LMID Dukung Kedaulatan Kuba, Tegar Afriansyah Kritik Dampak Blokade Ekonomi dan Krisis Energi

Liga Mahasiswa Indonesia untuk Demokrasi (LMID) menyatakan sikap solidaritas terhadap Republik Kuba menyusul memburuknya situasi ekonomi dan energi akibat blokade serta tekanan politik internasional.

HARIANRAKYAT.CO, JAKARTA — Liga Mahasiswa Indonesia untuk Demokrasi (LMID) menyatakan sikap solidaritas terhadap Republik Kuba menyusul memburuknya situasi ekonomi dan energi akibat blokade serta tekanan politik internasional.

Sikap tersebut disampaikan usai dialog bersama Duta Besar Kuba untuk Indonesia di Kedutaan Besar Kuba di Jakarta, Kamis 19 Februari 2026.

Ketua Umum LMID Tegar Afriansyah menegaskan, solidaritas mahasiswa Indonesia merupakan bagian dari komitmen pada prinsip kedaulatan bangsa dan keadilan global. Menurutnya, krisis yang dialami Kuba tidak semata persoalan geopolitik, tetapi menyangkut kemanusiaan dan hak dasar warga negara.

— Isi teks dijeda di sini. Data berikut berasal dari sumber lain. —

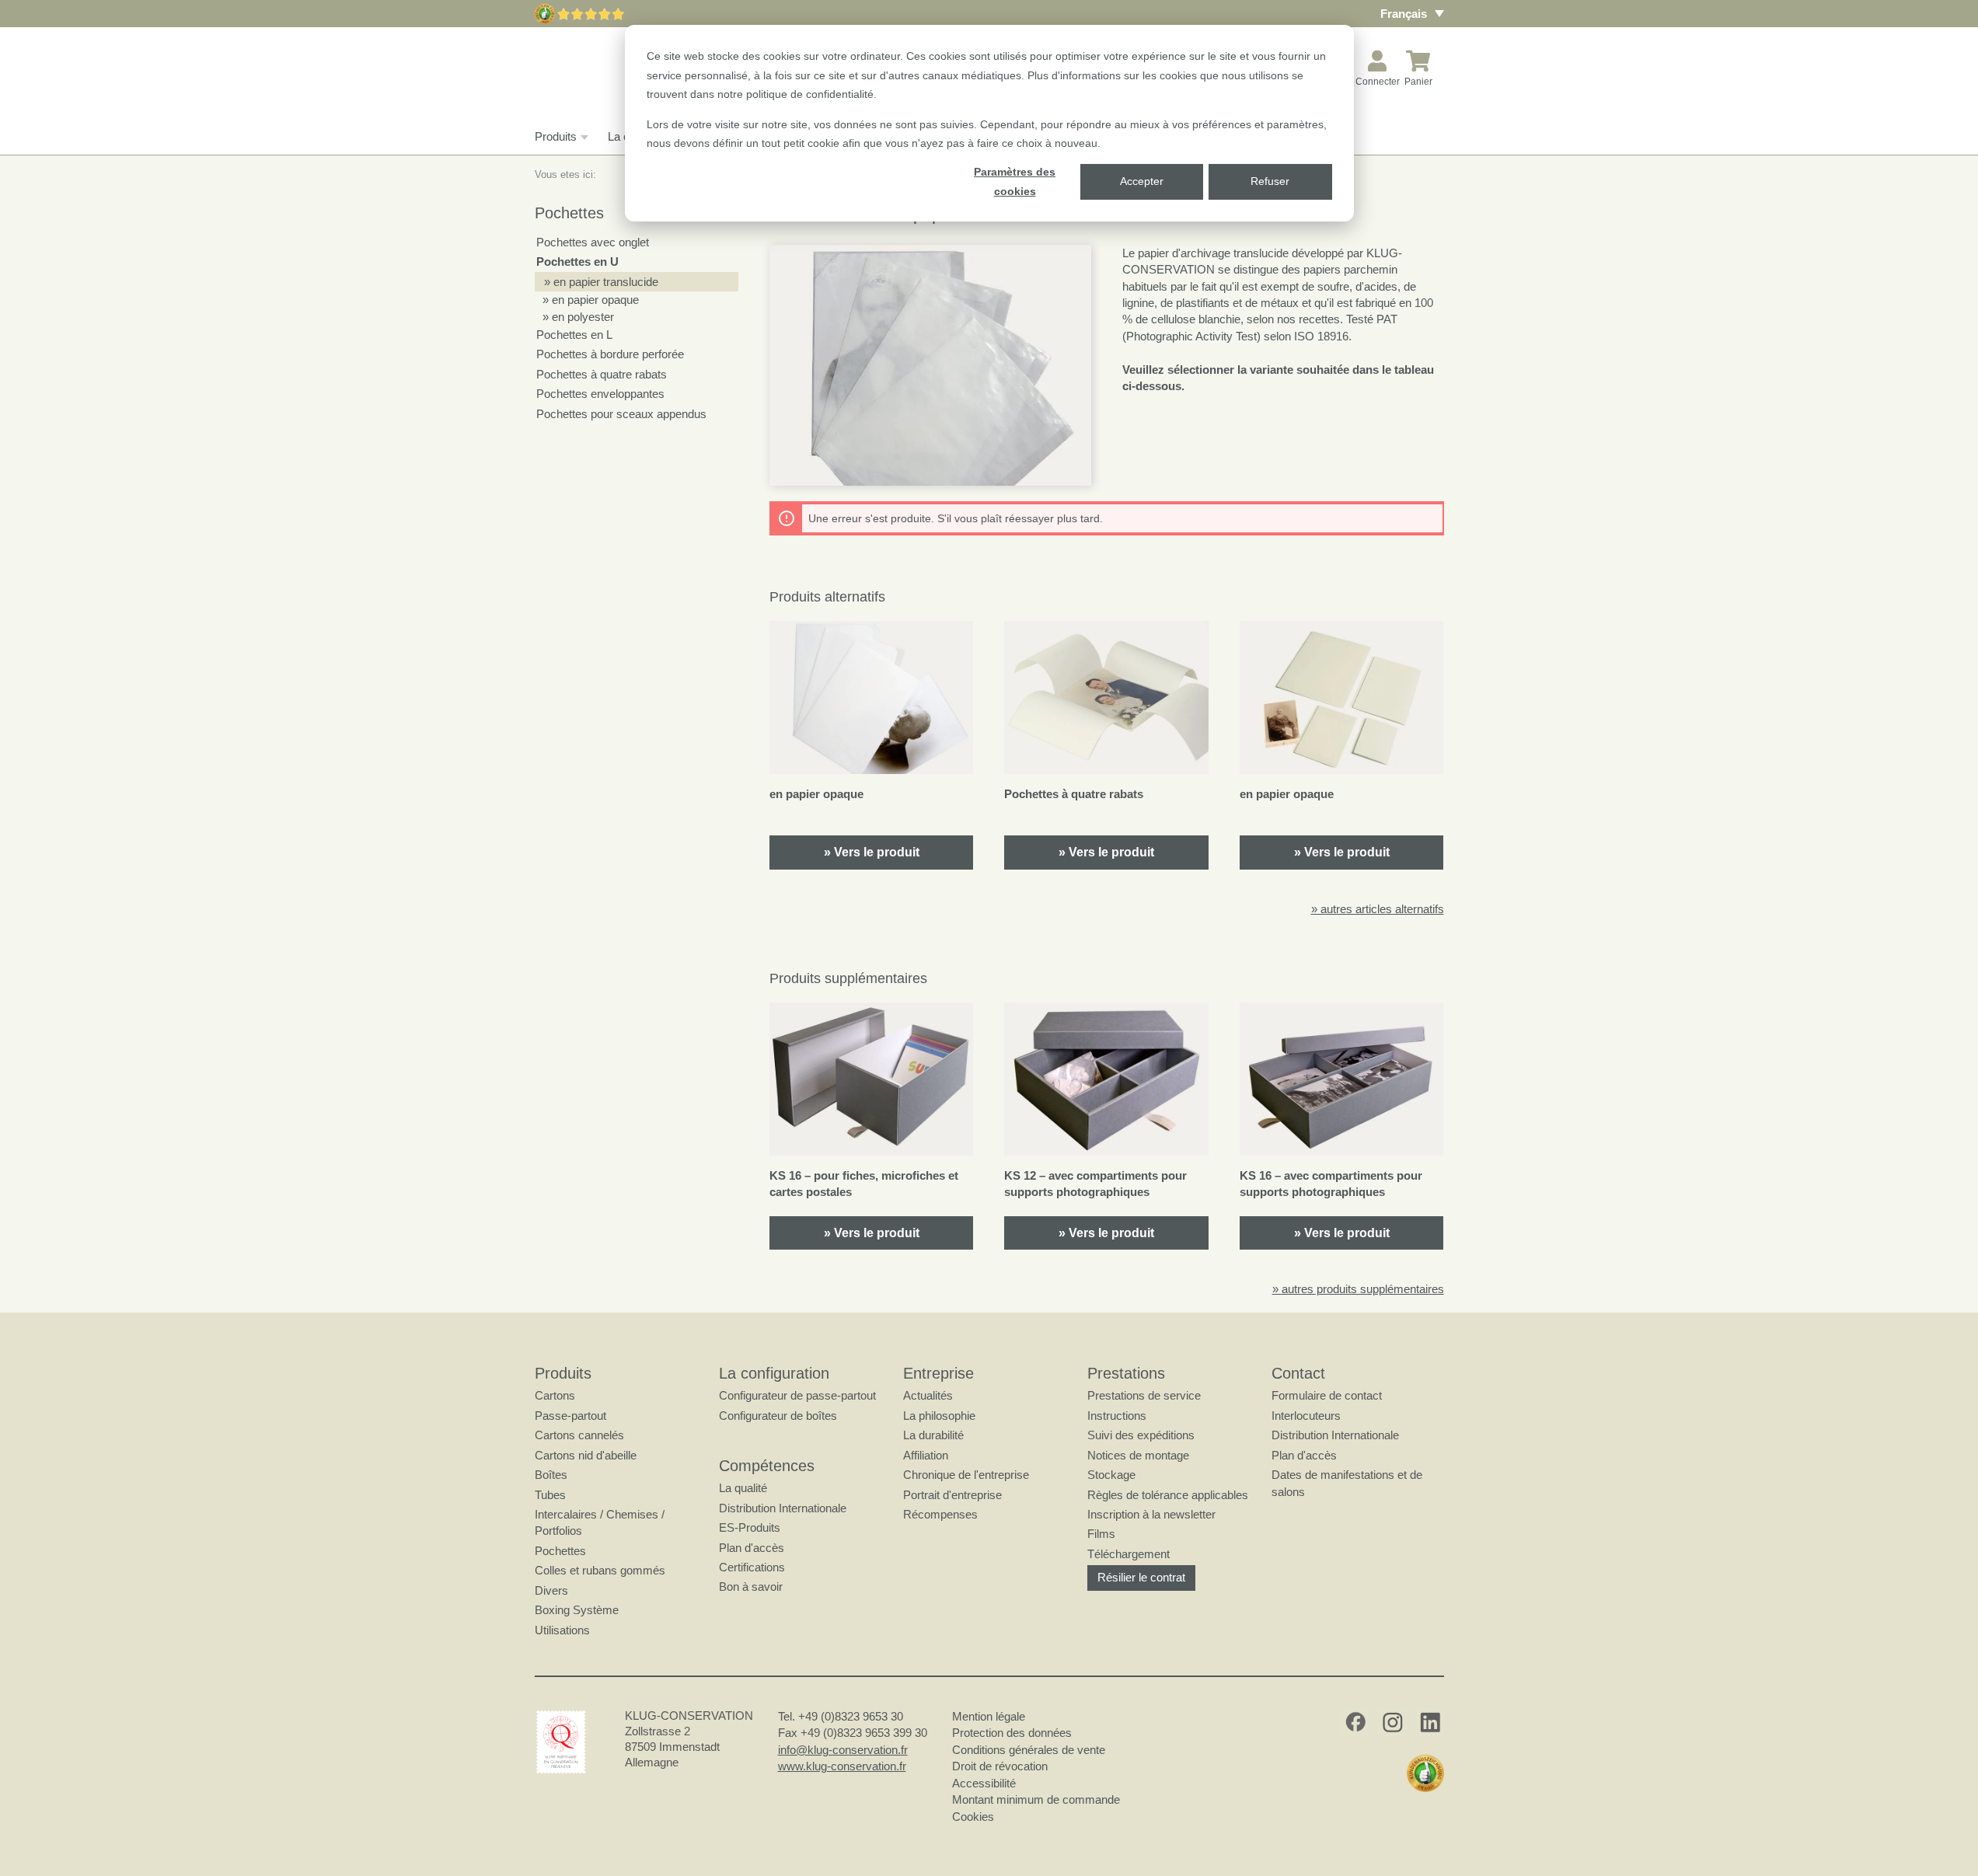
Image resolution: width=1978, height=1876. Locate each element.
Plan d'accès (751, 1547)
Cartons (555, 1395)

Ia menjelaskan, tekanan ekonomi dan kebijakan pemblokiran pasokan energi berdampak nyata terhadap kehidupan masyarakat Kuba. Kondisi tersebut diperparah oleh pernyataan Presiden Amerika Serikat Donald Trump yang memperketat sikap terhadap negara tersebut.

“Blokade ekonomi yang berkepanjangan serta kebijakan yang memperburuk krisis energi bukan hanya isu politik internasional, tetapi menyangkut hak rakyat untuk hidup layak,” ujarnya.

Dalam pertemuan tersebut, Duta Besar Kuba Dagmar González Grau menyampaikan pembatasan pasokan bahan bakar telah memicu krisis energi nasional. Dampaknya, pemadaman listrik bergilir berlangsung dalam durasi panjang dan mengganggu sektor vital seperti kesehatan, pendidikan, transportasi, hingga layanan publik.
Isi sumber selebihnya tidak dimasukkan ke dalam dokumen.